▶ _Your task_:
Copy the stretch from the line containing "Identify the location of col: 11." through the line containing "coordinates (126, 557).", replacing "Identify" with "Find" and leaving everything else unchanged.

▶ _Data provided_:
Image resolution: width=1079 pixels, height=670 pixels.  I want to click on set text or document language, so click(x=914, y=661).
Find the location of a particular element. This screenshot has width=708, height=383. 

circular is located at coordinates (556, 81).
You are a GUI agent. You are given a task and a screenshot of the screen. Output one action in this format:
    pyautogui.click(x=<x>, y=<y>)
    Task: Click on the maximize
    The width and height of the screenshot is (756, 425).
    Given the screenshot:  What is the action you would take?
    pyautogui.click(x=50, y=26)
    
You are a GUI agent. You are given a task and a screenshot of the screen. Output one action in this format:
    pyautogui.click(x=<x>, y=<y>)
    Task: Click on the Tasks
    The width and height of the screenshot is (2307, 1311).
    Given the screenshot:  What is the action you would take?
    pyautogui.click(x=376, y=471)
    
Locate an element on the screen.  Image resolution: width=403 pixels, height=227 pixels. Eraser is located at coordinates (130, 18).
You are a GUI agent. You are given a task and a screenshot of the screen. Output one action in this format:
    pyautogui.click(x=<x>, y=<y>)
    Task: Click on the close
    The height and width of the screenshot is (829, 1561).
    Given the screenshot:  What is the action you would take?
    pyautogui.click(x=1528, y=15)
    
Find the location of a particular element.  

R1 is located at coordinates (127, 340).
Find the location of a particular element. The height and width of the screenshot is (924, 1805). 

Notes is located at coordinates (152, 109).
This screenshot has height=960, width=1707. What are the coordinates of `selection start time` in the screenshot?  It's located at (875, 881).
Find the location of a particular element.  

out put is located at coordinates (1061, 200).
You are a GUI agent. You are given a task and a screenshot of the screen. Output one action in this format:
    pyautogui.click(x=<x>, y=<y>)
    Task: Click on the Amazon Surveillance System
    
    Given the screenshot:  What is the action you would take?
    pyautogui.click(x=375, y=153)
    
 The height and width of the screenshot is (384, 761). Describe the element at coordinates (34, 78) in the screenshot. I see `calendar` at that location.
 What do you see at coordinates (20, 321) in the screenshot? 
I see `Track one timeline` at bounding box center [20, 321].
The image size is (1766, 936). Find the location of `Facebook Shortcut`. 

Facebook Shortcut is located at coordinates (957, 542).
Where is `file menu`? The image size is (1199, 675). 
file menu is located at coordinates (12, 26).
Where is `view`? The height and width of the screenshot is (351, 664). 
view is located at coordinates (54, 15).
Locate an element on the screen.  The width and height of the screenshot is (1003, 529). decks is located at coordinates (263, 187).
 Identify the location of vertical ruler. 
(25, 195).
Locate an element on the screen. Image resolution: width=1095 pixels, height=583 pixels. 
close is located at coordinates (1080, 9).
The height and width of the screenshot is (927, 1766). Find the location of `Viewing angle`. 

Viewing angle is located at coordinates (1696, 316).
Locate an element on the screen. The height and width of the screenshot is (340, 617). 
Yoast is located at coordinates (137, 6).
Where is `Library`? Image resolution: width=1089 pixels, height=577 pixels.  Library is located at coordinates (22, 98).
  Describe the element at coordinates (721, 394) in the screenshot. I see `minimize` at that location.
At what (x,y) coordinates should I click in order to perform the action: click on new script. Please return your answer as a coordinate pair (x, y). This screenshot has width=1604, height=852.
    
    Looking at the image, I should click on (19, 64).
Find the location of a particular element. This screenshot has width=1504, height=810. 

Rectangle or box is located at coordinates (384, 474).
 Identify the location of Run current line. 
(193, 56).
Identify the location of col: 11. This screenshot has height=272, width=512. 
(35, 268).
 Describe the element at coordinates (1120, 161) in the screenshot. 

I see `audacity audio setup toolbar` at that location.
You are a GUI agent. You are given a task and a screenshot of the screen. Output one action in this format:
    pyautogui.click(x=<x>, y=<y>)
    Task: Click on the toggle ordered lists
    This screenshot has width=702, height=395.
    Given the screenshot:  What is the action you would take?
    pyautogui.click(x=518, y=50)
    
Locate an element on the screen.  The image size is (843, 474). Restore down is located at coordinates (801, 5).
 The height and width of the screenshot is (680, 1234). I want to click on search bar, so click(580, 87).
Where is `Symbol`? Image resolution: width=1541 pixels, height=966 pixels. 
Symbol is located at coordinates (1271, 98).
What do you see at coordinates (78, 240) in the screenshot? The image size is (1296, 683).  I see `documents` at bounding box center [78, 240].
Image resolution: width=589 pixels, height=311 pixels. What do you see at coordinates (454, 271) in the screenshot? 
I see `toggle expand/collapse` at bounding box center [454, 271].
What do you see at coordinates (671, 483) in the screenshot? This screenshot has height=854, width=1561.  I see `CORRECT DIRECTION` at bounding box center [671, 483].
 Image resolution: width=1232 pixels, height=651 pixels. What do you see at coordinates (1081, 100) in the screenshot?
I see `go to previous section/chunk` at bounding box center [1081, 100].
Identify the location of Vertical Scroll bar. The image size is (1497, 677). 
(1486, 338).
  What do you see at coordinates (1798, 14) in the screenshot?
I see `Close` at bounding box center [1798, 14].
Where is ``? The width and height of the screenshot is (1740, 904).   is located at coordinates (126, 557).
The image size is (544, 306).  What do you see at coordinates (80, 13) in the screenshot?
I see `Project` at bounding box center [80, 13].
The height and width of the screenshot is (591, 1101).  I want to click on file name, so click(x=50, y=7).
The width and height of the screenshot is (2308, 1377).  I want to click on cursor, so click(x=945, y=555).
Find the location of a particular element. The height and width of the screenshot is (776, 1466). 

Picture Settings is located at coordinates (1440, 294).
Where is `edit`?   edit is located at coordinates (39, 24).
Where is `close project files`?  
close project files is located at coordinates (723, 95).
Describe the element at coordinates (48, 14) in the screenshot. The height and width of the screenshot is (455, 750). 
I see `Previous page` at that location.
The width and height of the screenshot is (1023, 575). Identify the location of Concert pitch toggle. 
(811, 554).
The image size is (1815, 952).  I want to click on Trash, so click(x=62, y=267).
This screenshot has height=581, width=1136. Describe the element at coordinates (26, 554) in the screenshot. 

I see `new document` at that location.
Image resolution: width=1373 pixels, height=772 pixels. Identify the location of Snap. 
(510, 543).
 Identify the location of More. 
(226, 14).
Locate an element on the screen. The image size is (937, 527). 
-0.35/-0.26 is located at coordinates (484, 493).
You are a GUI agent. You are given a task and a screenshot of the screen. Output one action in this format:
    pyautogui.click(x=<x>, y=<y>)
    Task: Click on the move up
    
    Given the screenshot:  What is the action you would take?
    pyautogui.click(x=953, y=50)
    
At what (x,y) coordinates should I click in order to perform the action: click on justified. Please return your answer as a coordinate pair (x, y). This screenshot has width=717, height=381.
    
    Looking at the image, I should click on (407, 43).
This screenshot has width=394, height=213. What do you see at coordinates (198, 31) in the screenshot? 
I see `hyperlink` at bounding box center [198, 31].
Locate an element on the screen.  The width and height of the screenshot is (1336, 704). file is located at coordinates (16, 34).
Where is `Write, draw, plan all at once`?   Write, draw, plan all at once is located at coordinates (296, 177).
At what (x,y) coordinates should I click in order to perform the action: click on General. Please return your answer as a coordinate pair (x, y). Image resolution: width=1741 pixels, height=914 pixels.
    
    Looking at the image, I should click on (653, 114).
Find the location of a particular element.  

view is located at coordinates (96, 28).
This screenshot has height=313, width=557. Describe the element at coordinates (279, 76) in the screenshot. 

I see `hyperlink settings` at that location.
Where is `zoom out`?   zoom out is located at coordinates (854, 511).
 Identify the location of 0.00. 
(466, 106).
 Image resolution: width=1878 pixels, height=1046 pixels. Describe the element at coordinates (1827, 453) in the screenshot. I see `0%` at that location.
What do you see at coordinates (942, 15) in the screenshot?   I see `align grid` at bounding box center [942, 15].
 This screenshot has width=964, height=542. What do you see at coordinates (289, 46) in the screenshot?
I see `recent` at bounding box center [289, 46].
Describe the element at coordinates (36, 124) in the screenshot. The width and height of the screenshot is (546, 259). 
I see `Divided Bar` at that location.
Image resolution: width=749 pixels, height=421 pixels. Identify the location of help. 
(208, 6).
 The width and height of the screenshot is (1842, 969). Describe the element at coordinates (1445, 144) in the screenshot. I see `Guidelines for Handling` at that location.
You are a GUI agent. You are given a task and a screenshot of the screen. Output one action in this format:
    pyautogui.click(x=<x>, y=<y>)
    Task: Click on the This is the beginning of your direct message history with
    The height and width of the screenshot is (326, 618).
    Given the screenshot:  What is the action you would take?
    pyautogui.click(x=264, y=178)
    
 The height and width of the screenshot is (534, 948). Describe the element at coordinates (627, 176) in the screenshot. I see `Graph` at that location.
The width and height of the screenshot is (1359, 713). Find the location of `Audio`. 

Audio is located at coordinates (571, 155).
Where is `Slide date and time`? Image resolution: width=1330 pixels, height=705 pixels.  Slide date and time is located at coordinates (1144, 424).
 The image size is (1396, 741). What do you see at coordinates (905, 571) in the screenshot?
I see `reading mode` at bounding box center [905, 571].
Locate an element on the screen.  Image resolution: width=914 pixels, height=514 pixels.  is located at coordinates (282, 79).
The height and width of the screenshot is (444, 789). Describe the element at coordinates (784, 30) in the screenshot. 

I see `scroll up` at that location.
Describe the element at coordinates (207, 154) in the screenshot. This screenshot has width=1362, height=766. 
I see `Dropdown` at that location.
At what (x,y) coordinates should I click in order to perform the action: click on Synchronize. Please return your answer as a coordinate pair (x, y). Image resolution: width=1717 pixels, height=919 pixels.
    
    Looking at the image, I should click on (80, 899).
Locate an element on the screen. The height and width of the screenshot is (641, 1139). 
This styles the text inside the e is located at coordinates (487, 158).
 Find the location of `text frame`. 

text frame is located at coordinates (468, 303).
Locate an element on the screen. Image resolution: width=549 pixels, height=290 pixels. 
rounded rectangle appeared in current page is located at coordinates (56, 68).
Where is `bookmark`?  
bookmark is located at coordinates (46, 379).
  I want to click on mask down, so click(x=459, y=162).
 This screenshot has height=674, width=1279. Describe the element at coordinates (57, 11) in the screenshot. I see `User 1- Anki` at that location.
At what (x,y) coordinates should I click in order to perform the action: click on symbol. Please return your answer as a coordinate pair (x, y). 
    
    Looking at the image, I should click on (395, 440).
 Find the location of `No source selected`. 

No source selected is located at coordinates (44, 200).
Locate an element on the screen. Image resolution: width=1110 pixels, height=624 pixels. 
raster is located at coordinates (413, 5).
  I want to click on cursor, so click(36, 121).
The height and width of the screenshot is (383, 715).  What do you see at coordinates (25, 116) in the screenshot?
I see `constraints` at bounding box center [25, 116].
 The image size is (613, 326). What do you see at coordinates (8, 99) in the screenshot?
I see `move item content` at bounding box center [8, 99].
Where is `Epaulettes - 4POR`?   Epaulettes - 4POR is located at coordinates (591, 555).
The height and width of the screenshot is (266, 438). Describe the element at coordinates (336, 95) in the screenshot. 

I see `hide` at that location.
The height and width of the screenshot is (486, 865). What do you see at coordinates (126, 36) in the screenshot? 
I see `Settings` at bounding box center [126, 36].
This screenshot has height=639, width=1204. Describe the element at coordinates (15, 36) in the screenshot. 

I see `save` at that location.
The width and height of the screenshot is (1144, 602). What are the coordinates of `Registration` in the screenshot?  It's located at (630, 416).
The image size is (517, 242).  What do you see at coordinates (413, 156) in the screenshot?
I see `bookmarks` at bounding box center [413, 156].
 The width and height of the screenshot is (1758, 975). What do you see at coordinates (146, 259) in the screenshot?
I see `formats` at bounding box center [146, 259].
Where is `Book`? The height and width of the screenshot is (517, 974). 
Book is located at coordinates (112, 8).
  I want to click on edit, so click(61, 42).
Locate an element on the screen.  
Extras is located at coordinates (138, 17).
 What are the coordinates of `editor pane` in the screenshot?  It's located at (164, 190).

▶ _Worked solution_:
Find the location of col: 11. This screenshot has height=272, width=512. 
(35, 268).
 Describe the element at coordinates (1120, 161) in the screenshot. 

I see `audacity audio setup toolbar` at that location.
You are a GUI agent. You are given a task and a screenshot of the screen. Output one action in this format:
    pyautogui.click(x=<x>, y=<y>)
    Task: Click on the toggle ordered lists
    This screenshot has width=702, height=395.
    Given the screenshot:  What is the action you would take?
    pyautogui.click(x=518, y=50)
    
Locate an element on the screen.  The image size is (843, 474). Restore down is located at coordinates (801, 5).
 The height and width of the screenshot is (680, 1234). I want to click on search bar, so click(580, 87).
Where is `Symbol`? Image resolution: width=1541 pixels, height=966 pixels. 
Symbol is located at coordinates (1271, 98).
What do you see at coordinates (78, 240) in the screenshot? The image size is (1296, 683).  I see `documents` at bounding box center [78, 240].
Image resolution: width=589 pixels, height=311 pixels. What do you see at coordinates (454, 271) in the screenshot? 
I see `toggle expand/collapse` at bounding box center [454, 271].
What do you see at coordinates (671, 483) in the screenshot? This screenshot has height=854, width=1561.  I see `CORRECT DIRECTION` at bounding box center [671, 483].
 Image resolution: width=1232 pixels, height=651 pixels. What do you see at coordinates (1081, 100) in the screenshot?
I see `go to previous section/chunk` at bounding box center [1081, 100].
Find the location of Vertical Scroll bar. The image size is (1497, 677). 
(1486, 338).
  What do you see at coordinates (1798, 14) in the screenshot?
I see `Close` at bounding box center [1798, 14].
Where is ``? The width and height of the screenshot is (1740, 904).   is located at coordinates (126, 557).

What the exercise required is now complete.